Likewise online and “virtual” purchases – such as new avatars in a video game –  are made in a click of a button behind which the real money payment remains invisible to children. 

Prudential research underlines how this  can be made even harder as it found that around one in four primary school children have used parents’ cards to shop online and nearly one in five know their parents’ PINs.

The study found 16 per cent of parents allow seven-to-11-year olds to click and go in shops with their cards.

The way children use and understand money is changing fast. Parents and teachers need to work together and be given the tools to ensure the opportunities created by digital payment technology are accompanied by an understanding of the responsibilities that come with it.

There is an emerging digital problem for children in learning how to become a financially capable adult able to make complex decisions throughout life. 

Part of the solution to the digital divide is to embrace digital learning as Prudential is discovering through its free educational resource Cha-Ching in partnership with Young Money.

Cha-Ching is available online to families to learn together at home and help them discuss finance and money as well as in schools. 

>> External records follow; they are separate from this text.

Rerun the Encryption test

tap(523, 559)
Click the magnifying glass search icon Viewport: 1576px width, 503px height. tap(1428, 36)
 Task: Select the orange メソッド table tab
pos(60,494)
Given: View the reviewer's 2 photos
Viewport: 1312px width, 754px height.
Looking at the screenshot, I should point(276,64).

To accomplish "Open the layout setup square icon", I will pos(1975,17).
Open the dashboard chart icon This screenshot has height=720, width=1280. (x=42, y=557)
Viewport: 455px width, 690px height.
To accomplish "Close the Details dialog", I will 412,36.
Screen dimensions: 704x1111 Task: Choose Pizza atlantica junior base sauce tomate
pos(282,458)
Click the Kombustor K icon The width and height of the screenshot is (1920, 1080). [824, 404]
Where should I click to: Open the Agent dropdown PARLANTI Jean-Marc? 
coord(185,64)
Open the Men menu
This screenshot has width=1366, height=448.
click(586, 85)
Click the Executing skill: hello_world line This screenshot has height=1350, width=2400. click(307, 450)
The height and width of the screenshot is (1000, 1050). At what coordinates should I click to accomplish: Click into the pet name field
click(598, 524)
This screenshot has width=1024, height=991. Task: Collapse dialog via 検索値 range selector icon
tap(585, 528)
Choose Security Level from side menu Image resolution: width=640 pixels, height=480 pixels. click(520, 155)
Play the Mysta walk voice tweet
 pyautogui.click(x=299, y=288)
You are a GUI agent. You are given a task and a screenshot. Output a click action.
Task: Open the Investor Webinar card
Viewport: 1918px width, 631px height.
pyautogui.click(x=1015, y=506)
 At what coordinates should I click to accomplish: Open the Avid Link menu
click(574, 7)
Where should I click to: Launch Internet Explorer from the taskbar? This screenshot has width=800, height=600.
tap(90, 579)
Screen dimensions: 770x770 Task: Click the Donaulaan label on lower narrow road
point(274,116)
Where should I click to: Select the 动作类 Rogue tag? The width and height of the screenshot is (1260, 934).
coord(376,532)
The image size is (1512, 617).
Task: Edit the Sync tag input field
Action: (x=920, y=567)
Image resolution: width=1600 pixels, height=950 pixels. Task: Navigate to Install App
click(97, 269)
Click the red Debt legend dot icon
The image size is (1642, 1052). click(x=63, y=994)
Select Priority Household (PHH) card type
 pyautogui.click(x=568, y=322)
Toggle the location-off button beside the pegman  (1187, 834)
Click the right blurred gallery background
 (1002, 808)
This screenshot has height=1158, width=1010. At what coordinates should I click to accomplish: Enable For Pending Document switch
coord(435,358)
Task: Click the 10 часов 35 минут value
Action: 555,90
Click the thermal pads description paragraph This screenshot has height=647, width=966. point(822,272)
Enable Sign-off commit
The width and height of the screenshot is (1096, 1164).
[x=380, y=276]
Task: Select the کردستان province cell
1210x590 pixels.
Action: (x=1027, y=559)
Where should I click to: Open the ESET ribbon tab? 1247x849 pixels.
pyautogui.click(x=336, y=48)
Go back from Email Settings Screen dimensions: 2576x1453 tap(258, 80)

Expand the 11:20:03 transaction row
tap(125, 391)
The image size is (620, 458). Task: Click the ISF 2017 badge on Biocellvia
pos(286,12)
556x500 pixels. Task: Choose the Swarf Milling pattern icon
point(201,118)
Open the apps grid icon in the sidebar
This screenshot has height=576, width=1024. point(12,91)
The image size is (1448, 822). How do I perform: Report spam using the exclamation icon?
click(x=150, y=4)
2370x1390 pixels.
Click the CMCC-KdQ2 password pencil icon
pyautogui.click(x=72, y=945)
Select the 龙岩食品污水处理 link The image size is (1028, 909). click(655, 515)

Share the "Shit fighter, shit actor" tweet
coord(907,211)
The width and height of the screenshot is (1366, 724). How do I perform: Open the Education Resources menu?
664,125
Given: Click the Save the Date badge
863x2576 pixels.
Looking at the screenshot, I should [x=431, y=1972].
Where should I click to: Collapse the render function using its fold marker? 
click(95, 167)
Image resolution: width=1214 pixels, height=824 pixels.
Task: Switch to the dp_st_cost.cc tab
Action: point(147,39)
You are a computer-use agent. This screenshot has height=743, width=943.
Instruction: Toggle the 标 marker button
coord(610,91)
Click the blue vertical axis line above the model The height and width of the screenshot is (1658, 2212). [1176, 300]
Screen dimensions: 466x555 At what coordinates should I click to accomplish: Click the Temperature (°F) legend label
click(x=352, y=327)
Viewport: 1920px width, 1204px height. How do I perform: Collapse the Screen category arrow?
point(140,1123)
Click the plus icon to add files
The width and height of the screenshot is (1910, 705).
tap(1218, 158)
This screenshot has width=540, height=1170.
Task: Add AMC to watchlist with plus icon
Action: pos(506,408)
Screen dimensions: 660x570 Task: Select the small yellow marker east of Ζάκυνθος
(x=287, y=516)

Parents can probably benefit as much as children as research we have commissioned among parents of seven to 11-year-olds, children themselves and teachers demonstrates.

Their children may already be talking about it – the free resource aimed at seven to 11-year-olds in Key Stage 2 is being used in 650 schools and the feedback from teachers who are integrating it into lessons has been impressive.

The resource, which was developed with educational psychologists and first launched in Asia in 2011, is built around animated music videos based on six characters and how they earn, save, spend and donate.